For those of you who are new to Uninspired, The Tinder Files is a series I run once a month, where I round up the ten best and worst pickup lines that men have actually sent to me on dating apps like Tinder, Bumble, OKCupid, and more. If you want the full rundown of what I’m doing and why, check this post out. If you want the Reader’s Digest version, read on here.

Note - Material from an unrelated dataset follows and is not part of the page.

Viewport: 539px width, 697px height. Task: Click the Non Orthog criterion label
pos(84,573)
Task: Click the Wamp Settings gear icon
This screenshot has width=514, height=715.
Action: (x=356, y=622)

People are quite brazen when they have a computer or phone screen in between them while talking to someone. It’s quite clear– most men on dating apps forget there’s a real human on the other side of their messages. Because of this, I’ve started posting the rudest, the crudest, and the stupidest of pickup lines. Of course, in the interest of positivity, I also put up a handful of the fantastically clever, and the sweet. This is my platform to hold people accountable for what they say on dating apps, because I feel that if you wouldn’t say something to a woman at a bar, you shouldn’t say it online, either. Dating apps are supposed to be a new way of meeting people, not a way to let your inhibitions go and become careless and ratchet. So, that’s why we’re here. And, y’know, sometimes the shit people say is really freakin’ funny.

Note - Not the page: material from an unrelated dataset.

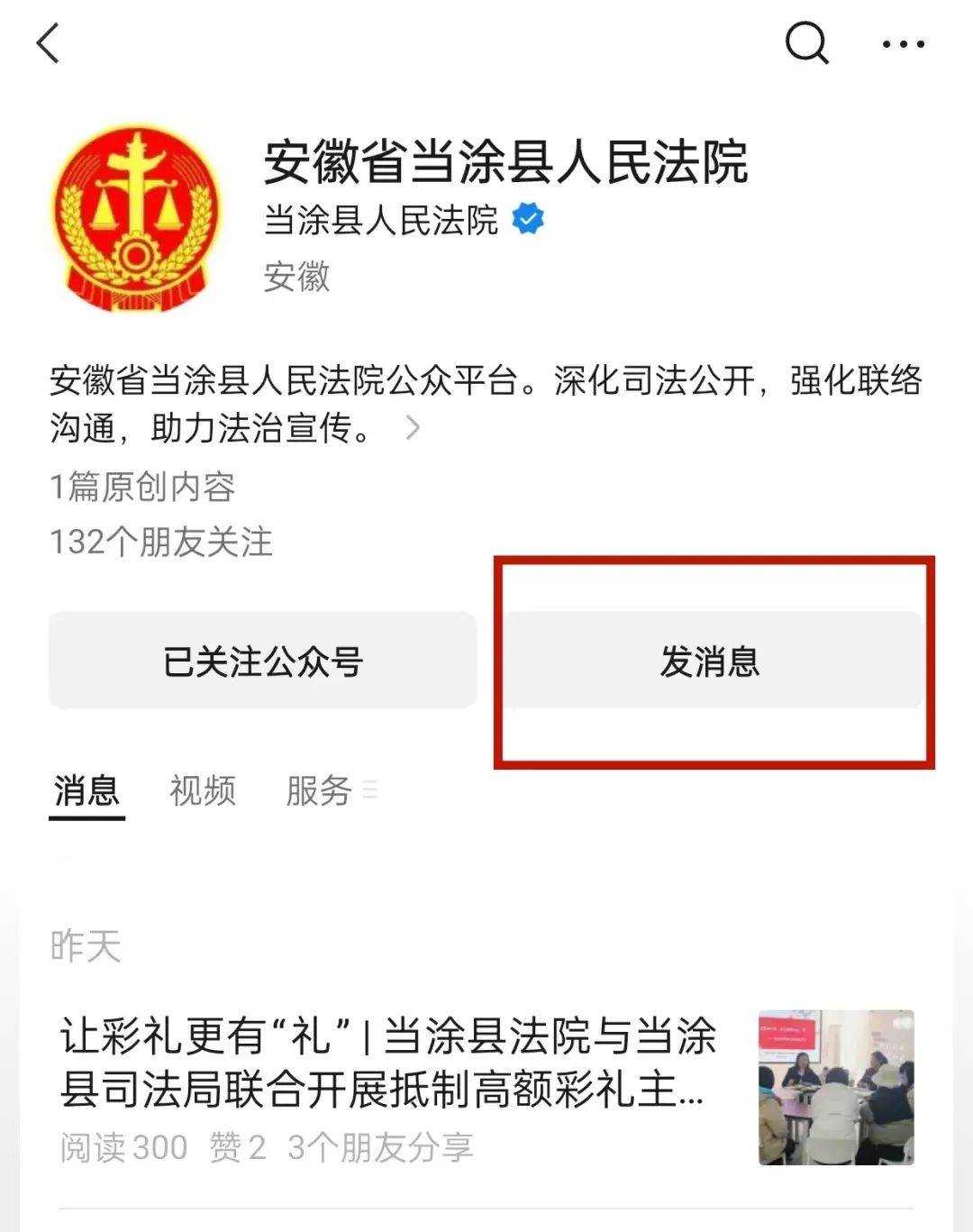
Task: Open the article meeting photo thumbnail
Action: pos(836,1087)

Of course, I’ve set some ground rules for myself, because this is not about me just being a snotty jerk who’s too good for everybody. Like I said when I first explained the idea, this about re-creating a healthy dating culture. It’s not about making fun of people. Because of this, I’ll never make fun of a person’s appearance. This includes their race, ethnicity, or anything else about how they look to me. I will also never make fun of someone who seemed to put forth a good effort. I know how hard it can be to put yourself out there. Finally, I’ll blur out any clearly identifying details like clear faces in pictures, names, and locations. Not tryna get sued for slander even though y’all did put this shit on the internet. Didn’t your mothers ever teach you about what happens when you put things on the internet??

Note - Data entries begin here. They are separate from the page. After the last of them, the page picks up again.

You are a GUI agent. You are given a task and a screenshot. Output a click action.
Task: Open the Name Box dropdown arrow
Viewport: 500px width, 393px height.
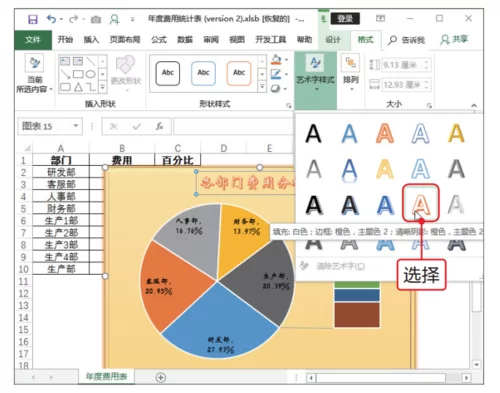76,126
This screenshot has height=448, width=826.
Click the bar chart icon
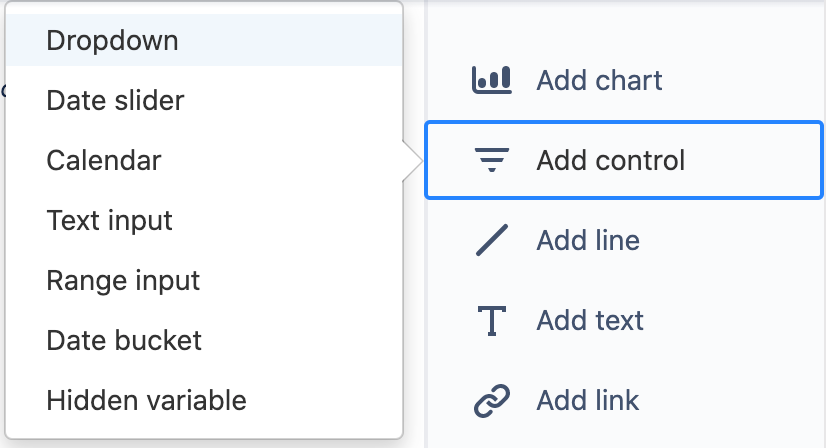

Now, I’m finally done talking, and we can get to the good stuff. This is the March 2017 edition of the Tinder Files. Ten pickup lines I’ve actually received on dating apps and chose to showcase for you lovely folks today. Enjoy!
1. The Cliffhanger
Mark my words, this is an actual move. Not a typo- a real move. The girl gets SO curious about what he loves about her that she messages him back. Even if she’s not attracted to him, even if she wouldn’t have messaged him back otherwise. Clever, but only gets you one message. After she finds out what you were going to say, she still won’t be attracted to you if she wasn’t before.
2. Eat the Booty
Oh, well in THAT case…
3. If You’re Feeling Down
I actually was feeling down when I received this, and it really did make me feel better.
4. Swiped for the Dog
Honestly, I get this a lot. He’s a cute dog, no one can deny it. And actually, I just tweeted about doing this to people so I can’t even be upset.
5. Almost Really Cute
This one made me mad. Not as mad as the next one, (patience, we’ll get there) but pretty damn mad. Looks like he took a page out of Barney Stinson’s Playbook, and tried to lower my self-esteem so I’d sleep with him. Didn’t work for him.
6. Not Reactive
Ok, this is a long set of screenshots, but bear with me. It’s worth it and has a happy ending. Have you ever seen such a condescending, snobby, patronizing fucker in your whole life? I’m sorry, I’ve never heard the word “inert” be used that way. If he had just said “haha no I meant like, inactive,” I would’ve laughed at myself for not picking up on that and we could’ve moved on. But hey, I dodged a bullet. I also dodged tacos though, which I’m less happy about.
7. Something For Your Blog
It’s a keYBOARD PENIS hahhahaahahhaaha!1!1!!
I don’t even think I have to say anything else about this. My response to him was enough.
What is this persistence about?? And this whiny-baby syndrome when someone isn’t interested? Ugh, I don’t have the energy to fight the patriarchy right now.
10. Oh, Now She Responds
As I have the last few months, I’m going to end on a happy note. A couple of my picks this month made me pretty angry, but thankfully, one or two always save the day. This guy started off pretty basic with his psychoanalysis comment, but turned out to be really witty. Just goes to show that you can’t judge a book by it’s first line.